(Provided data Opens)
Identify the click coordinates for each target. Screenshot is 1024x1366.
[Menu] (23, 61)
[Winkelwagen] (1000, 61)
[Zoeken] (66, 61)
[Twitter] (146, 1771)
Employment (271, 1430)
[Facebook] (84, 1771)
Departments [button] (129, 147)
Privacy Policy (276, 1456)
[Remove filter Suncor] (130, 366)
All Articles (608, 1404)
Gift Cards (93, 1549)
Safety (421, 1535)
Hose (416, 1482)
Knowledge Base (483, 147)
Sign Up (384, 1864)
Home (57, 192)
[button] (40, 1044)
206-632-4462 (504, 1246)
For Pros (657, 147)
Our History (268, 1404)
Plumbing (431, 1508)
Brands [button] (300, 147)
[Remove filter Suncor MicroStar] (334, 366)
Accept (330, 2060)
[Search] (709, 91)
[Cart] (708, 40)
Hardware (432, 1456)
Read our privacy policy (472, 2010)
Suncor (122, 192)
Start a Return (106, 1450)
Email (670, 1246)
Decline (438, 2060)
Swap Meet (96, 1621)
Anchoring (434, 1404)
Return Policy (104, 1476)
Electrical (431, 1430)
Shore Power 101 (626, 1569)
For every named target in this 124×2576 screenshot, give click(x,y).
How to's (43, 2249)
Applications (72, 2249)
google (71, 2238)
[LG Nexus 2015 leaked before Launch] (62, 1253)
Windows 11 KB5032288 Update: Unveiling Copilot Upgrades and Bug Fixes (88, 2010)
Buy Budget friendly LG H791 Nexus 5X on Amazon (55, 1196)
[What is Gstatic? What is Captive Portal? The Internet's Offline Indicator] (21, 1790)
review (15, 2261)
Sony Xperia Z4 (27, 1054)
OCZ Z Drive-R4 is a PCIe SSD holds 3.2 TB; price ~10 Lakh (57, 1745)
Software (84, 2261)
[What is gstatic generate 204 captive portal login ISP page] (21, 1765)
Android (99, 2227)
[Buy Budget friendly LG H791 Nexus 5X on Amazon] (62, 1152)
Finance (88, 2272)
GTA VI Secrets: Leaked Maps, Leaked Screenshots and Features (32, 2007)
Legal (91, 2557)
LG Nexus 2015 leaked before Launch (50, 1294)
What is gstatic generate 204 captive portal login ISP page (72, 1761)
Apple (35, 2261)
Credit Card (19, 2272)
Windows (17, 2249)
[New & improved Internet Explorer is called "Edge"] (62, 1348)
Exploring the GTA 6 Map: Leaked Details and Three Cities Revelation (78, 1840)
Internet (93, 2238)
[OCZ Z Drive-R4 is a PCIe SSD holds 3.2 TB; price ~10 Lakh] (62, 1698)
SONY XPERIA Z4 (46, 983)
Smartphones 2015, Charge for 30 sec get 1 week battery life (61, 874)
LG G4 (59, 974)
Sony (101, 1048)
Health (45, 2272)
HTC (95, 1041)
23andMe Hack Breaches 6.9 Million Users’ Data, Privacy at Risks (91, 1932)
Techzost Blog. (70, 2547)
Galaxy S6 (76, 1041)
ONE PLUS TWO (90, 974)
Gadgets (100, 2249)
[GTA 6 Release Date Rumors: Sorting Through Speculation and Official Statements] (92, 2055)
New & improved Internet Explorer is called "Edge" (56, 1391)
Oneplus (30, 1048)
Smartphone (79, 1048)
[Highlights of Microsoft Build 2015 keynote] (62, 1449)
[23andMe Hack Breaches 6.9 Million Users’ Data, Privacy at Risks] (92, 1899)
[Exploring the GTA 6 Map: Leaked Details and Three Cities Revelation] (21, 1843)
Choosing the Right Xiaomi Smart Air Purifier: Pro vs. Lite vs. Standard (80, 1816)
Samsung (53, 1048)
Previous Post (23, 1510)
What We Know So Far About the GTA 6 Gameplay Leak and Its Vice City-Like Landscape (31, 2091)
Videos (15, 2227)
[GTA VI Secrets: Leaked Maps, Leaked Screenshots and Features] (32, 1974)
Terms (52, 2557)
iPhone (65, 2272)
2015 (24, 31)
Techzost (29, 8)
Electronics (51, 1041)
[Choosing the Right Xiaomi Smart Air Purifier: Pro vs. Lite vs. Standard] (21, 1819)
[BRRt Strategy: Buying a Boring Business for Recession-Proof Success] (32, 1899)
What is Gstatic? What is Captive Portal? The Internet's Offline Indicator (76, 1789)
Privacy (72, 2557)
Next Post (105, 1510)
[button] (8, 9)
(Provided data Closes)
# [Directions for this task]
How many lines in the entries include "Exploring"? Only the number is wanted.

# [Answer to the problem]
2